Reproduce each of the rows below verbatim, omitting none.

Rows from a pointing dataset
[start]

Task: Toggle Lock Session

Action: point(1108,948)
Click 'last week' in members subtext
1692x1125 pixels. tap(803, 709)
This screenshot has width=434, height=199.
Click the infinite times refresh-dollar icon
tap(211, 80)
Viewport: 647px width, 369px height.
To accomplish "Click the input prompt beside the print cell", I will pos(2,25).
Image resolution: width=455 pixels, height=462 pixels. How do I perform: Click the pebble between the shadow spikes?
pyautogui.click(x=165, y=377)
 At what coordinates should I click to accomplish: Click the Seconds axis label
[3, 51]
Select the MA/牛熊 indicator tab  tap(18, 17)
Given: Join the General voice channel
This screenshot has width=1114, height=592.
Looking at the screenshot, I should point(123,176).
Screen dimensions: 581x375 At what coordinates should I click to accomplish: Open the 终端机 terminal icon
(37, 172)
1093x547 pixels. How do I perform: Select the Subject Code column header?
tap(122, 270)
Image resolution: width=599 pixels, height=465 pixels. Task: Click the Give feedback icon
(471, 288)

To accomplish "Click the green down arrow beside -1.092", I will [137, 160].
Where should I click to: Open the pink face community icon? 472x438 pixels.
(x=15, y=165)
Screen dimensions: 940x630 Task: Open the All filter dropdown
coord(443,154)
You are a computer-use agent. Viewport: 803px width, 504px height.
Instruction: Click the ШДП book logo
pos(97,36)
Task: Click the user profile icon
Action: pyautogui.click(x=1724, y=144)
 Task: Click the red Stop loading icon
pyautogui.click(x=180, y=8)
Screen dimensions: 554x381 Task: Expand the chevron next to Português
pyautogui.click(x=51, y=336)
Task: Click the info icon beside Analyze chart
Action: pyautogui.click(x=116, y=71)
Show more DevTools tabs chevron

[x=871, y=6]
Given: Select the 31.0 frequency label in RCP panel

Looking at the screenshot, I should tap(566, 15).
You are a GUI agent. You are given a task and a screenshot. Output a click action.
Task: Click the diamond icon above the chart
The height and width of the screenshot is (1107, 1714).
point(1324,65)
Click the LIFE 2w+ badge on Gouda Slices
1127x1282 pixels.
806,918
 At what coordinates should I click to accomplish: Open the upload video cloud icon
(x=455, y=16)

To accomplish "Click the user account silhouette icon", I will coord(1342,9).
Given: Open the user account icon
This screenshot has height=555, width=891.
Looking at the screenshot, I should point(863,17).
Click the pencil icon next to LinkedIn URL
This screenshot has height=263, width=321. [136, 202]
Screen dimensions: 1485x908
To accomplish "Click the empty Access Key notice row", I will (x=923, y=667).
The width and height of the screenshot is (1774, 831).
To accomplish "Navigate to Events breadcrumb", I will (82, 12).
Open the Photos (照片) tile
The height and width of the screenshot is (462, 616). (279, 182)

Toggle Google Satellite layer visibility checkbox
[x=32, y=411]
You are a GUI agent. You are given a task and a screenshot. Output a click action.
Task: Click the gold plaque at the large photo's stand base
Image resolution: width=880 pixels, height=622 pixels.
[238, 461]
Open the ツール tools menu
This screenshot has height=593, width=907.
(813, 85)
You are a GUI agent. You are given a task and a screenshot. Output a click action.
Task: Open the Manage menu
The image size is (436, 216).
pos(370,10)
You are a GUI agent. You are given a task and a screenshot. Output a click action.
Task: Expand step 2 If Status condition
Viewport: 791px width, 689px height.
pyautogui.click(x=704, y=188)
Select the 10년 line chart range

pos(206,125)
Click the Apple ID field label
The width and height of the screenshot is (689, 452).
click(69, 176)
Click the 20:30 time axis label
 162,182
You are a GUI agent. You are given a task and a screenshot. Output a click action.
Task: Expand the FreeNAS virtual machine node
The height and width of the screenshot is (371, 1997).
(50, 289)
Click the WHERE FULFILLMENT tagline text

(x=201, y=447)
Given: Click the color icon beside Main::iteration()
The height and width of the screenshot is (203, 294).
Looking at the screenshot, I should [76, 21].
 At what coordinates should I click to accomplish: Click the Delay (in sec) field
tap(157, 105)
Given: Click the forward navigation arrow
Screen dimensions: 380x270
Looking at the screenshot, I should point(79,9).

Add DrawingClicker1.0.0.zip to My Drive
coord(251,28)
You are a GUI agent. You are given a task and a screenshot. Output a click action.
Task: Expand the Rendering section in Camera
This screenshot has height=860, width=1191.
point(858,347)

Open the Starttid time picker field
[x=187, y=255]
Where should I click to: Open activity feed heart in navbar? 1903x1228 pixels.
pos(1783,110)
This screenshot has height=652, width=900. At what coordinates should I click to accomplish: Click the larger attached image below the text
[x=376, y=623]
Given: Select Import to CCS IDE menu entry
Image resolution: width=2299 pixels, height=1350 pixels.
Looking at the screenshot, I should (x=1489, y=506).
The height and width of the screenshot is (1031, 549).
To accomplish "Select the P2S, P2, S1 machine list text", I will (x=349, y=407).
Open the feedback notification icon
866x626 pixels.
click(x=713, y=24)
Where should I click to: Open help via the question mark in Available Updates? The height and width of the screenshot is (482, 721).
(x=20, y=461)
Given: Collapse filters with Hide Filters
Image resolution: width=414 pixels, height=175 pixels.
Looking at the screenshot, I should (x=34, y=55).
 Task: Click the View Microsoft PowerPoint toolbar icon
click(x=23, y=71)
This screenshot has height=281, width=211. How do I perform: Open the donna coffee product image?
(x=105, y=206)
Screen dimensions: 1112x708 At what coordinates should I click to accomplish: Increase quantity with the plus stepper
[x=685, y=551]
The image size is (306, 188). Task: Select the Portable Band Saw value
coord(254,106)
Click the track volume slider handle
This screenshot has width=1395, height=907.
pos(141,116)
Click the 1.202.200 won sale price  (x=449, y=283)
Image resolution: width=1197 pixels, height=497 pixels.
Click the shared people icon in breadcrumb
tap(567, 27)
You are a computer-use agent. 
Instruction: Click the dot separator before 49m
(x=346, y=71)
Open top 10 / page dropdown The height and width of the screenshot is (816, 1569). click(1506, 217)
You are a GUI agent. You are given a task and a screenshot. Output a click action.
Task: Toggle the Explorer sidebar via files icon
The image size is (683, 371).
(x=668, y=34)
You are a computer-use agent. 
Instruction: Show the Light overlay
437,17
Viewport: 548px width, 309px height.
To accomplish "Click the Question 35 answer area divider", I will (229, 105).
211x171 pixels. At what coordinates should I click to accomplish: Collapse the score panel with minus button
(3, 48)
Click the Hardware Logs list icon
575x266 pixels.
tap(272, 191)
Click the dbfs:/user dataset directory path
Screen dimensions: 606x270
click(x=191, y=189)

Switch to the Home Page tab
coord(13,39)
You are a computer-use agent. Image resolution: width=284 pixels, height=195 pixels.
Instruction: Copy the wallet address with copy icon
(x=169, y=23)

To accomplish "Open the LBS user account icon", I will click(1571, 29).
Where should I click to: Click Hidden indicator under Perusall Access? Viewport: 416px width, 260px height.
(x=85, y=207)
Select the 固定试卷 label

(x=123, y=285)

[end]

▶ Output for this exercise
Task: Toggle Lock Session

Action: point(1108,948)
Click 'last week' in members subtext
1692x1125 pixels. tap(803, 709)
This screenshot has width=434, height=199.
Click the infinite times refresh-dollar icon
tap(211, 80)
Viewport: 647px width, 369px height.
To accomplish "Click the input prompt beside the print cell", I will pos(2,25).
Image resolution: width=455 pixels, height=462 pixels. How do I perform: Click the pebble between the shadow spikes?
pyautogui.click(x=165, y=377)
 At what coordinates should I click to accomplish: Click the Seconds axis label
[3, 51]
Select the MA/牛熊 indicator tab  tap(18, 17)
Given: Join the General voice channel
This screenshot has width=1114, height=592.
Looking at the screenshot, I should point(123,176).
Screen dimensions: 581x375 At what coordinates should I click to accomplish: Open the 终端机 terminal icon
(37, 172)
1093x547 pixels. How do I perform: Select the Subject Code column header?
tap(122, 270)
Image resolution: width=599 pixels, height=465 pixels. Task: Click the Give feedback icon
(471, 288)

To accomplish "Click the green down arrow beside -1.092", I will [137, 160].
Where should I click to: Open the pink face community icon? 472x438 pixels.
(x=15, y=165)
Screen dimensions: 940x630 Task: Open the All filter dropdown
coord(443,154)
You are a computer-use agent. Viewport: 803px width, 504px height.
Instruction: Click the ШДП book logo
pos(97,36)
Task: Click the user profile icon
Action: pyautogui.click(x=1724, y=144)
 Task: Click the red Stop loading icon
pyautogui.click(x=180, y=8)
Screen dimensions: 554x381 Task: Expand the chevron next to Português
pyautogui.click(x=51, y=336)
Task: Click the info icon beside Analyze chart
Action: pyautogui.click(x=116, y=71)
Show more DevTools tabs chevron

[x=871, y=6]
Given: Select the 31.0 frequency label in RCP panel

Looking at the screenshot, I should tap(566, 15).
You are a GUI agent. You are given a task and a screenshot. Output a click action.
Task: Click the diamond icon above the chart
The height and width of the screenshot is (1107, 1714).
point(1324,65)
Click the LIFE 2w+ badge on Gouda Slices
1127x1282 pixels.
806,918
 At what coordinates should I click to accomplish: Open the upload video cloud icon
(x=455, y=16)

To accomplish "Click the user account silhouette icon", I will coord(1342,9).
Given: Open the user account icon
This screenshot has height=555, width=891.
Looking at the screenshot, I should point(863,17).
Click the pencil icon next to LinkedIn URL
This screenshot has height=263, width=321. [136, 202]
Screen dimensions: 1485x908
To accomplish "Click the empty Access Key notice row", I will (x=923, y=667).
The width and height of the screenshot is (1774, 831).
To accomplish "Navigate to Events breadcrumb", I will (82, 12).
Open the Photos (照片) tile
The height and width of the screenshot is (462, 616). (279, 182)

Toggle Google Satellite layer visibility checkbox
[x=32, y=411]
You are a GUI agent. You are given a task and a screenshot. Output a click action.
Task: Click the gold plaque at the large photo's stand base
Image resolution: width=880 pixels, height=622 pixels.
[238, 461]
Open the ツール tools menu
This screenshot has height=593, width=907.
(813, 85)
You are a GUI agent. You are given a task and a screenshot. Output a click action.
Task: Open the Manage menu
The image size is (436, 216).
pos(370,10)
You are a GUI agent. You are given a task and a screenshot. Output a click action.
Task: Expand step 2 If Status condition
Viewport: 791px width, 689px height.
pyautogui.click(x=704, y=188)
Select the 10년 line chart range

pos(206,125)
Click the Apple ID field label
The width and height of the screenshot is (689, 452).
click(69, 176)
Click the 20:30 time axis label
 162,182
You are a GUI agent. You are given a task and a screenshot. Output a click action.
Task: Expand the FreeNAS virtual machine node
The height and width of the screenshot is (371, 1997).
(50, 289)
Click the WHERE FULFILLMENT tagline text

(x=201, y=447)
Given: Click the color icon beside Main::iteration()
The height and width of the screenshot is (203, 294).
Looking at the screenshot, I should [76, 21].
 At what coordinates should I click to accomplish: Click the Delay (in sec) field
tap(157, 105)
Given: Click the forward navigation arrow
Screen dimensions: 380x270
Looking at the screenshot, I should point(79,9).

Add DrawingClicker1.0.0.zip to My Drive
coord(251,28)
You are a GUI agent. You are given a task and a screenshot. Output a click action.
Task: Expand the Rendering section in Camera
This screenshot has height=860, width=1191.
point(858,347)

Open the Starttid time picker field
[x=187, y=255]
Where should I click to: Open activity feed heart in navbar? 1903x1228 pixels.
pos(1783,110)
This screenshot has height=652, width=900. At what coordinates should I click to accomplish: Click the larger attached image below the text
[x=376, y=623]
Given: Select Import to CCS IDE menu entry
Image resolution: width=2299 pixels, height=1350 pixels.
Looking at the screenshot, I should (x=1489, y=506).
The height and width of the screenshot is (1031, 549).
To accomplish "Select the P2S, P2, S1 machine list text", I will (x=349, y=407).
Open the feedback notification icon
866x626 pixels.
click(x=713, y=24)
Where should I click to: Open help via the question mark in Available Updates? The height and width of the screenshot is (482, 721).
(x=20, y=461)
Given: Collapse filters with Hide Filters
Image resolution: width=414 pixels, height=175 pixels.
Looking at the screenshot, I should (x=34, y=55).
 Task: Click the View Microsoft PowerPoint toolbar icon
click(x=23, y=71)
This screenshot has height=281, width=211. How do I perform: Open the donna coffee product image?
(x=105, y=206)
Screen dimensions: 1112x708 At what coordinates should I click to accomplish: Increase quantity with the plus stepper
[x=685, y=551]
The image size is (306, 188). Task: Select the Portable Band Saw value
coord(254,106)
Click the track volume slider handle
This screenshot has width=1395, height=907.
pos(141,116)
Click the 1.202.200 won sale price  (x=449, y=283)
Image resolution: width=1197 pixels, height=497 pixels.
Click the shared people icon in breadcrumb
tap(567, 27)
You are a computer-use agent. 
Instruction: Click the dot separator before 49m
(x=346, y=71)
Open top 10 / page dropdown The height and width of the screenshot is (816, 1569). click(1506, 217)
You are a GUI agent. You are given a task and a screenshot. Output a click action.
Task: Toggle the Explorer sidebar via files icon
The image size is (683, 371).
(x=668, y=34)
You are a computer-use agent. 
Instruction: Show the Light overlay
437,17
Viewport: 548px width, 309px height.
To accomplish "Click the Question 35 answer area divider", I will (229, 105).
211x171 pixels. At what coordinates should I click to accomplish: Collapse the score panel with minus button
(3, 48)
Click the Hardware Logs list icon
575x266 pixels.
tap(272, 191)
Click the dbfs:/user dataset directory path
Screen dimensions: 606x270
click(x=191, y=189)

Switch to the Home Page tab
coord(13,39)
You are a computer-use agent. Image resolution: width=284 pixels, height=195 pixels.
Instruction: Copy the wallet address with copy icon
(x=169, y=23)

To accomplish "Open the LBS user account icon", I will click(1571, 29).
Where should I click to: Click Hidden indicator under Perusall Access? Viewport: 416px width, 260px height.
(x=85, y=207)
Select the 固定试卷 label

(x=123, y=285)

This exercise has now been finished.